--- STUDY QUESTIONS ---
#1 Reproduce the passage of the Jennifer Aniston article from "In a recent" to "in some way.".
#2 Continue the article about Jennifer Aniston, starting after its last sentence.

### PAGE TEXT ###

Jennifer Aniston slams rumors she can't keep a man, media misconceptions and Hollywood sexism

Jennifer Aniston is sick of the misconceptions about her life in the wake of her very public split from husband, Justin Theroux, in February. Now, she’s clapping back at the negative media attention.

In a recent interview with InStyle Magazine, Aniston sat down with the wife of Jimmy Kimmel, and one of her close friends, Molly McNearney, to address some of the stories she’s read about herself and the insatiable public need to paint her as troubled in some way.

“There are definitely moments of not being balanced and poised, but I do that all in my own personal space. For the most part I can sit back and laugh at the ridiculous headlines because they have gotten more and more absurd,” she said. “I guess they’re feeding into some sort of need the public has, but I focus on my work, my friends, my animals, and how we can make the world a better place. That other stuff is junk food that needs to go back in its drawer.”

### DATA SEGMENT ###

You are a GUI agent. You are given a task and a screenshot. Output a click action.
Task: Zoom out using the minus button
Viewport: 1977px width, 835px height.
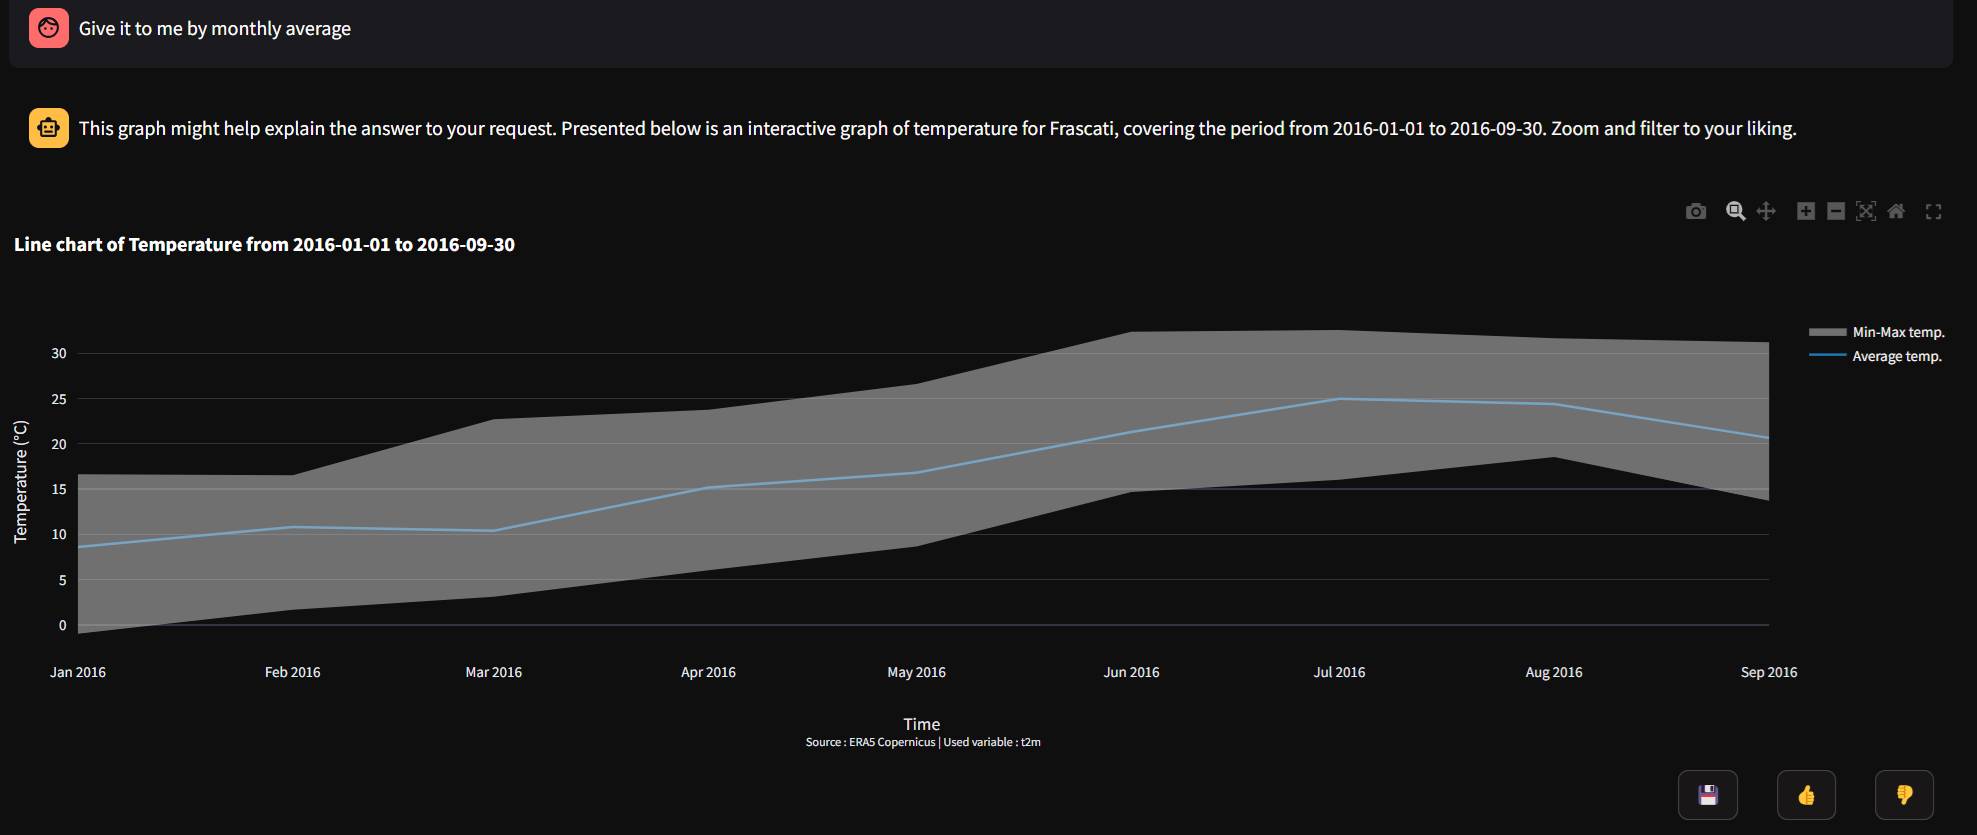click(1835, 211)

###

--- RESPONSES FOR EACH TASK ---
#1
In a recent interview with InStyle Magazine, Aniston sat down with the wife of Jimmy Kimmel, and one of her close friends, Molly McNearney, to address some of the stories she’s read about herself and the insatiable public need to paint her as troubled in some way.

#2
As previously reported, Aniston and Theroux told the press by way of longtime publicist Stephen Huvane that they made the decision to split as “mutual and lovingly made at the end of last year.”

Aniston and her estranged husband, Justin Theroux.

Aniston and her estranged husband, Justin Theroux. (AP)

The couple admitted that they released a statement on the matter in the hopes of not feeding into tabloid speculation. It didn't’ take long before fans noted that this is the second high-profile breakup for Aniston, who previously split with Brad Pitt after he fell for Angelina Jolie.

“It’s pretty crazy. The misconceptions are ‘Jen can’t keep a man,’ and ‘Jen refuses to have a baby because she’s selfish and committed to her career.’ Or that I’m sad and heartbroken,” Aniston shared. “First, with all due respect, I’m not heartbroken. And second, those are reckless assumptions. No one knows what’s going on behind closed doors. No one considers how sensitive that might be for my partner and me. They don’t know what I’ve been through medically or emotionally. There is a pressure on women to be mothers, and if they are not, then they’re deemed damaged goods. Maybe my purpose on this planet isn’t to procreate. Maybe I have other things I’m supposed to do?”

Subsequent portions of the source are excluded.